The notation we use for a vector in two-space is `vec v = [Delta x,Delta y]`, where the deltas go from the vector’s tail to its tip. Say we wanted to designate a vector from the origin to point P(3,−2). This is simply `vec(OP) = [3,-2]`. Since we often interpret our Euclidean vectors in the Cartesian coordinate system, we also call them Cartesian vectors.

What if you know points A and B, and want a vector that takes you from A to B? We can simplify this problem using the identity that we learned in the section on addition. Consider this:

`vec(AB) = vec(AO) + vec(OB) = -vec(OA) + vec(OB) = vec(OB) - vec(OA)`.

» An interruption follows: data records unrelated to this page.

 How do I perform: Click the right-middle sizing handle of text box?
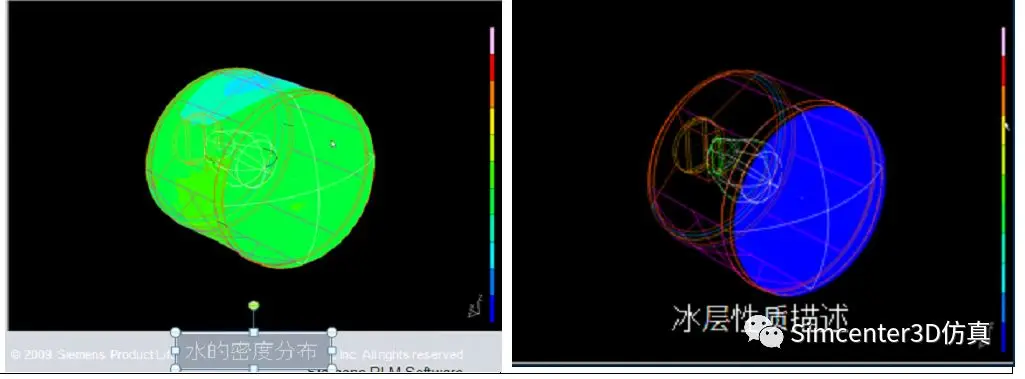[x=331, y=351]
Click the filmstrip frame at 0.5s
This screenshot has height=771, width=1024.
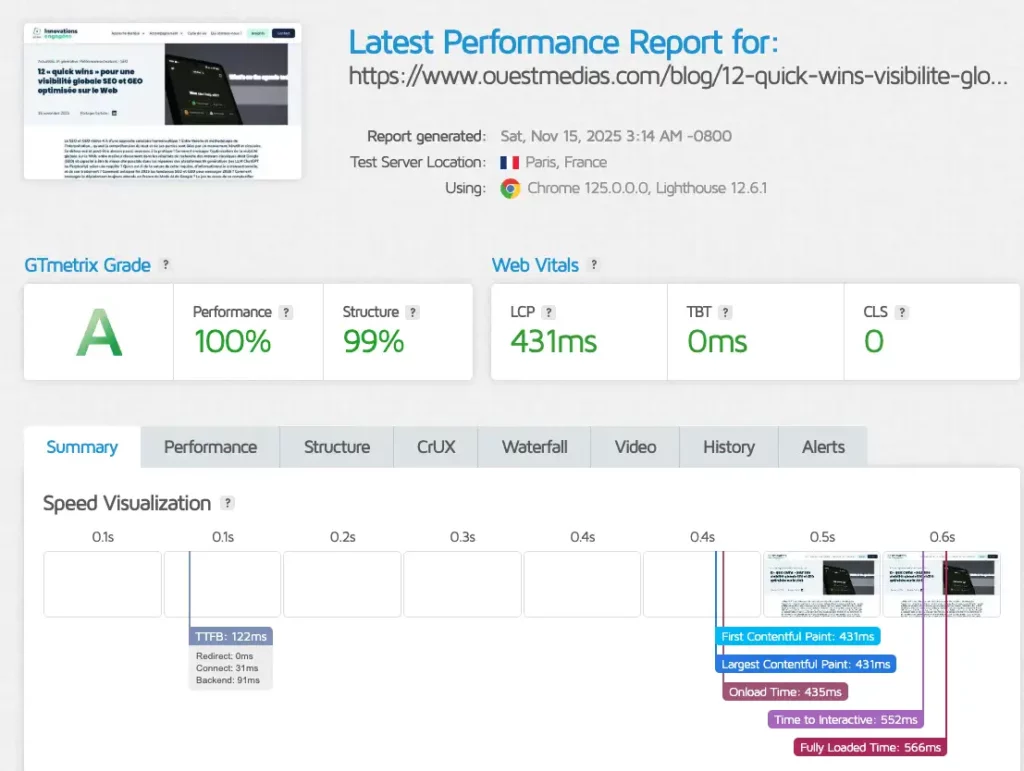(820, 583)
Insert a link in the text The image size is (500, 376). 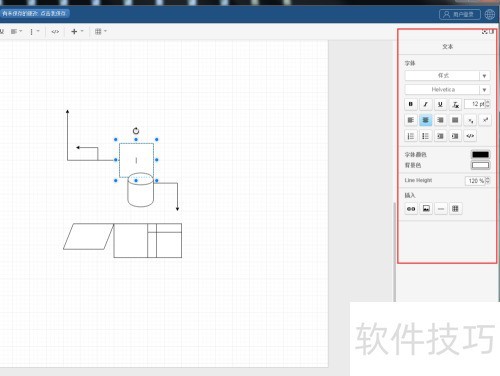411,209
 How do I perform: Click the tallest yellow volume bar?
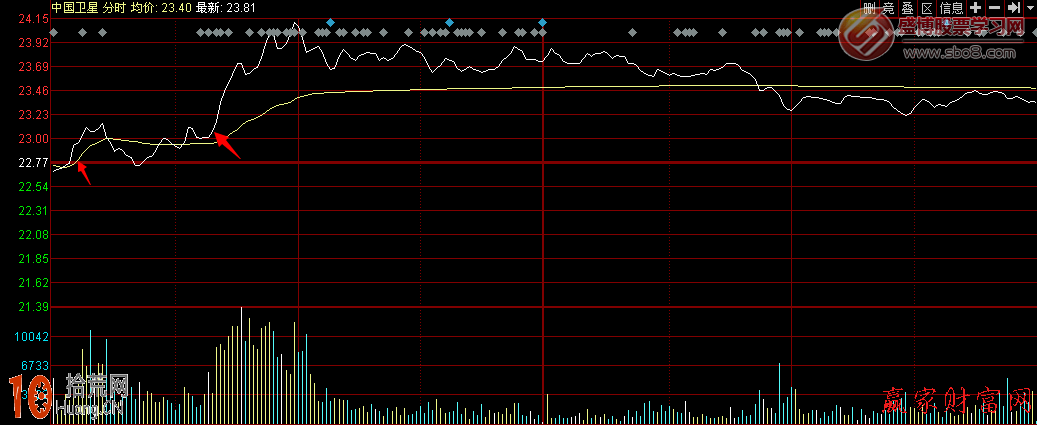241,330
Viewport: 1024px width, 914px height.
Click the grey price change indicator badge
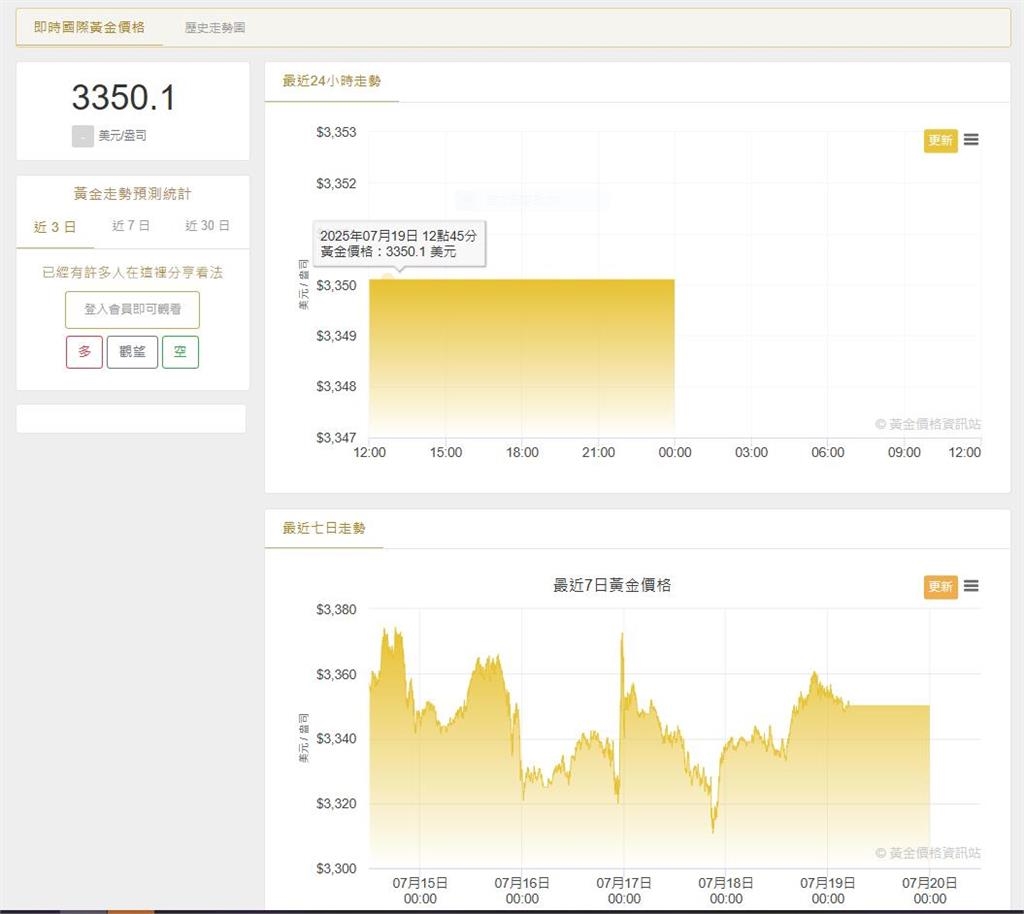point(82,136)
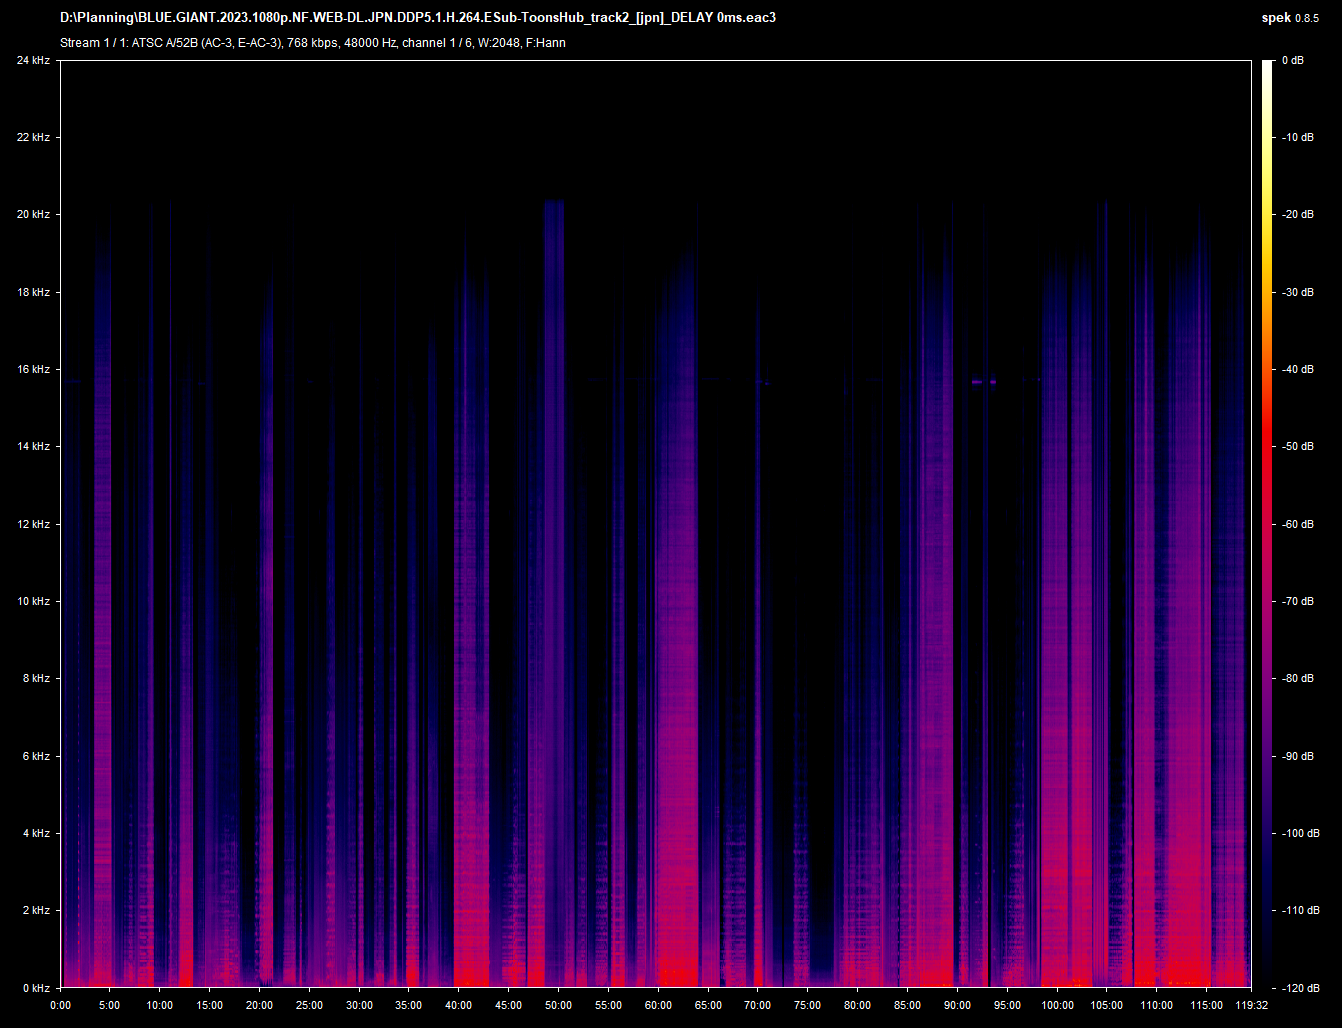1342x1028 pixels.
Task: Click the 24 kHz frequency axis label
Action: point(33,61)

In words, you can get a vector from A to B by doing `vec(PB)-vec(PA)`, where P is some common reference point (usually the origin). You just need to remember that it’s *tip minus tail* and not the other way around.

How do we add or subtract Euclidean vectors? It’s actually very easy—just do the operation to each component separately:

`[a,b] + [c,d] = [a+c,b+d]`.

It works the same way for subtraction. Scalar multiplication distributes:

`k[x,y] = [kx,ky]`.

There are a few advantages of this over the geometric vectors we were using before. For one thing, it’s a lot less work. Also, it’s much easier to be precise: you could add a hundred vectors this way without breaking a sweat. Try that with geometric vectors—your answer will be buried so deep in trig functions and square roots that you will be forced to round off.

To get the magnitude of `vec v = [x,y]`, you can use the Pythagorean theorem:

`|vec v| = sqrt(x^2 + y^2)`.

You can find the direction of `vec v` by drawing a triangle and using the inverse tangent function. Then, you can state the vector with the usual magnitude-direction representation—for example, `[4\ "m",3\ "m"]` becomes 5 m [E 30º N]. Going the other way (from magnitude-direction to *x* and *y* components) is called *resolving* the vector, and you can do it by sketching a right triangle and using sine and cosine.

All of this is straightforward in `RR^3` as well. You just use one more component. Addition, subtraction, and scalar multiplication work the same. To get the magnitude, just include `z^2` in the sum.

Normalizing a geometric vector is easy: just change the magnitude to 1. It’s a little bit more work with these Euclidean vectors. Say we want the unit vector parallel to `vec v = [3,5,6]`:

`hat v = vec v/|vec v| = ([3,5,6])/(sqrt(3^2+5^2+6^2)) = 1/sqrt(70)[3,5,6]`.

That’s it. You can distribute the coefficient if you want, but there is really no need—why write `sqrt(70)` three times instead of once?